Parallel Time Integration for High-Performance Computing

Jacob B. Schroder (14-ERD-013)

Abstract

The need for parallel-in-time methods is being driven by the rapid changes in computer architectures, where future speedups will come from greater concurrency, not faster clock speeds, which are stagnant. These changes are giving rise to the sequential time-integration bottleneck. The goal of this project was to develop an algorithm well-suited for exascale computing that exposes parallelism in time and computes multiple time steps simultaneously in parallel. The resulting algorithm accelerates time-stepping methods and avoids the sequential bottleneck. The approach is based on a nonintrusive multigrid reduction-in-time method (MGRIT), where a multilevel structure leverages successively coarser time-scales to accelerate the solution on the original finest time scale. Overall, the algorithm exposes parallelism in the temporal dimension while iteratively converging to the global space-time solution. The project focused on (1) linear and nonlinear parabolic problems, showing excellent convergence properties and speedups; (2) hyperbolic problems, where a two-grid convergence theory was developed and applied to model hyperbolic problems; and (3) applying MGRIT to Burger's equation, which showed the introduction of a shock did not significantly degrade performance. In conclusion, the outlook for parallel-in-time methods is strong because the future increases in concurrency require such new sources of parallelism. This work has laid the groundwork to address this challenge and use parallel-in-time methods with our codes.

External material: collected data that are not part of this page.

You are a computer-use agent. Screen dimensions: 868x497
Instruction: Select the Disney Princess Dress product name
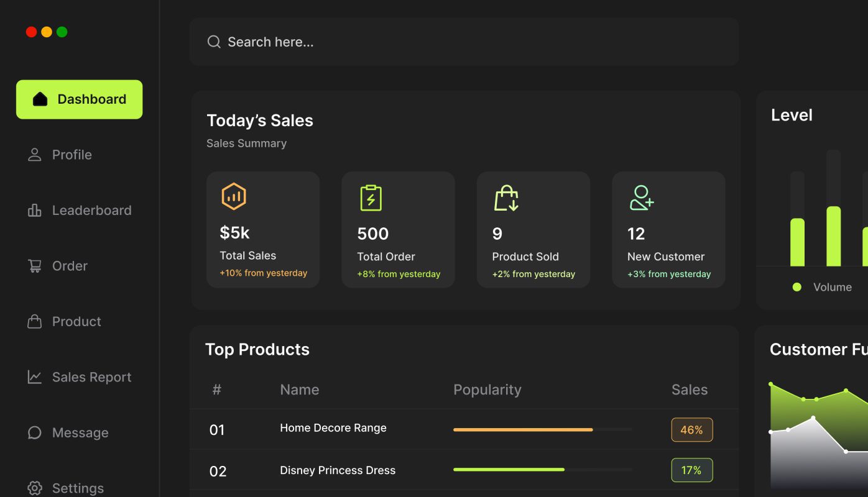point(338,470)
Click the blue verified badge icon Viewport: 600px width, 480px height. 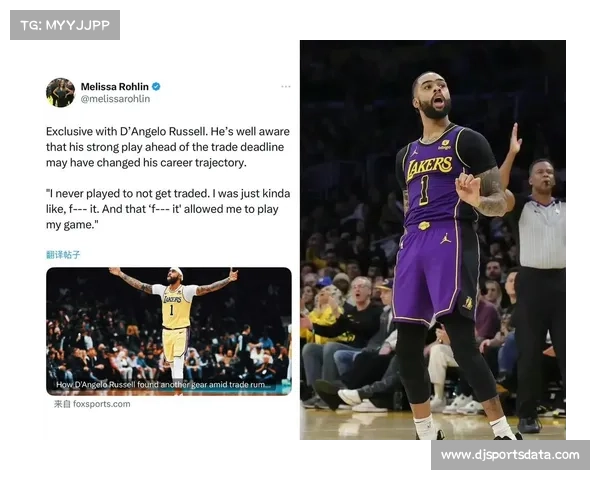pyautogui.click(x=156, y=87)
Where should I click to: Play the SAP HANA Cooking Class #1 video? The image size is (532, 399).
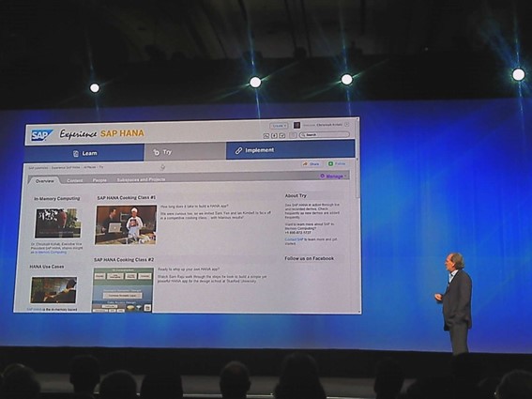point(126,224)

Background and Research Objectives

Growth in high-performance computing will come from more central processing unit cores, not faster clock speeds. Previously, faster clock speeds decreased the compute time per time step, and thus allowed for more time steps without increasing the overall compute time. However, clock speeds are no longer increasing, which will inevitably lead to increases in compute time. The rapidly changing nature of computer architectures, where future speedups will be available through greater concurrency, are giving rise to the sequential time integration bottleneck, visible when the strong scaling limit in space is reached and sequential time-stepping flatlines (Figure 1). The bottleneck can only be avoided by exploiting parallelism in the time dimension. Our goal was to convert time-stepping to a process that is well-suited for exascale computing, where multiple time-intervals are computed concurrently, resulting in a large speedup and a solution to the time-integration bottleneck.

Figure 1. heat equation on the vulcan machine at lawrence livermore,2572 x 16,384 space-time grid. max speedup is 50x. — Figure 1. Heat equation on the Vulcan machine at Lawrence Livermore, 2572 x 16,384 space-time grid. Max speedup is 50x.

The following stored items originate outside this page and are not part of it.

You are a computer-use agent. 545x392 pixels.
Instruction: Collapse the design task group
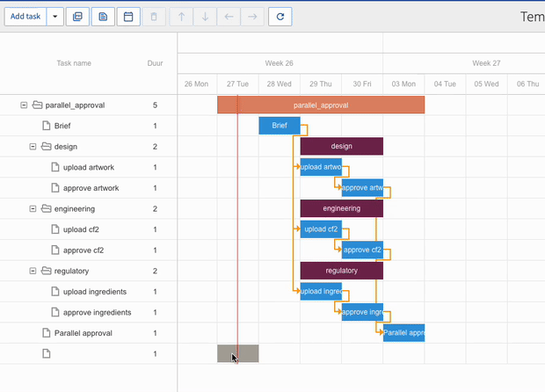[33, 147]
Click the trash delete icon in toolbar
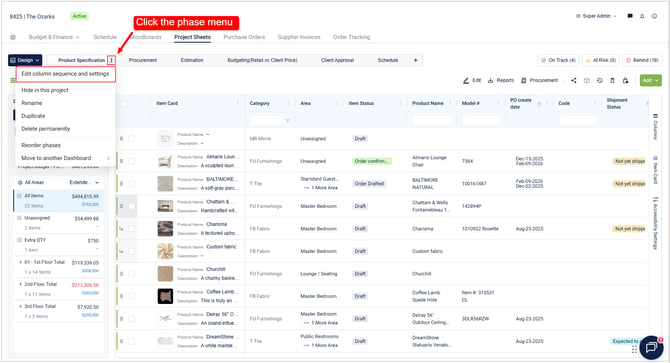 [x=612, y=80]
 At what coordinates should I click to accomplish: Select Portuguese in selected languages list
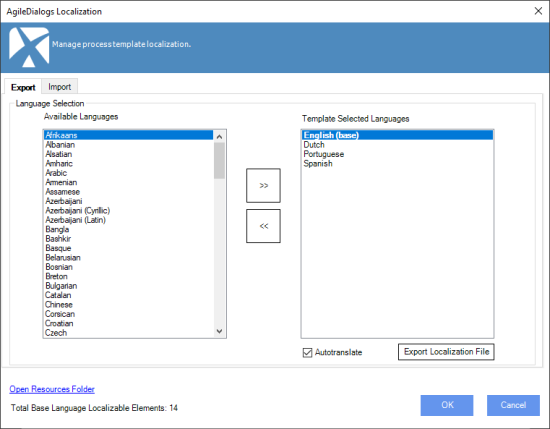coord(397,154)
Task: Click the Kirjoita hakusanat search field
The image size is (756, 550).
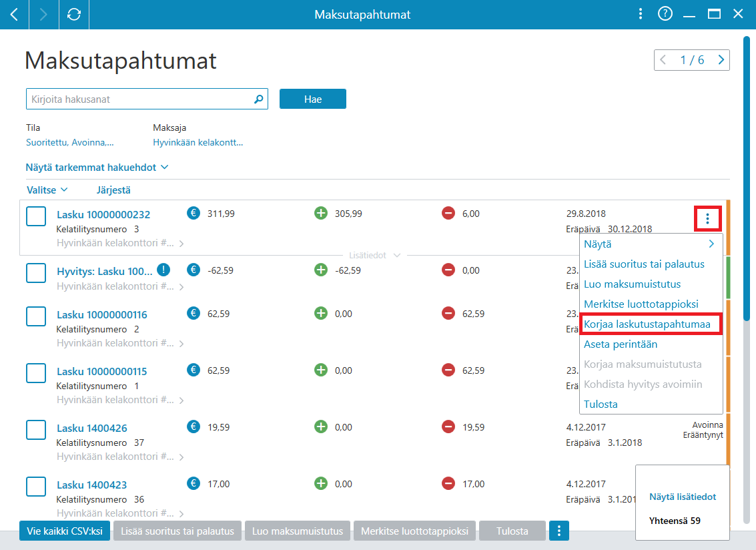Action: tap(140, 99)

The parallel-in-time approach we developed is MGRIT, which is implemented in the XBraid parallel-in-time software package, also a product of this project.^1,2 XBraid is a scalable, optimal, general, and non-intrusive time-parallel approach (see Figure 1). Time-parallel work dates to at least 1964 and includes recent and important additions, including the time-discretization specific work on PFASST, the parallel full approximation scheme in space and time algorithm, which is a method for parallelizing ordinary and parallel differential equations in time.^3–6 XBraid is equivalent in a two-grid setting to Parareal, a parallel-in-time integration method, but generalizes the method to a scalable and optimal multilevel setting. Compared to PFASST, MGRIT is time-discretization agnostic and is designed to interface with arbitrary user-codes.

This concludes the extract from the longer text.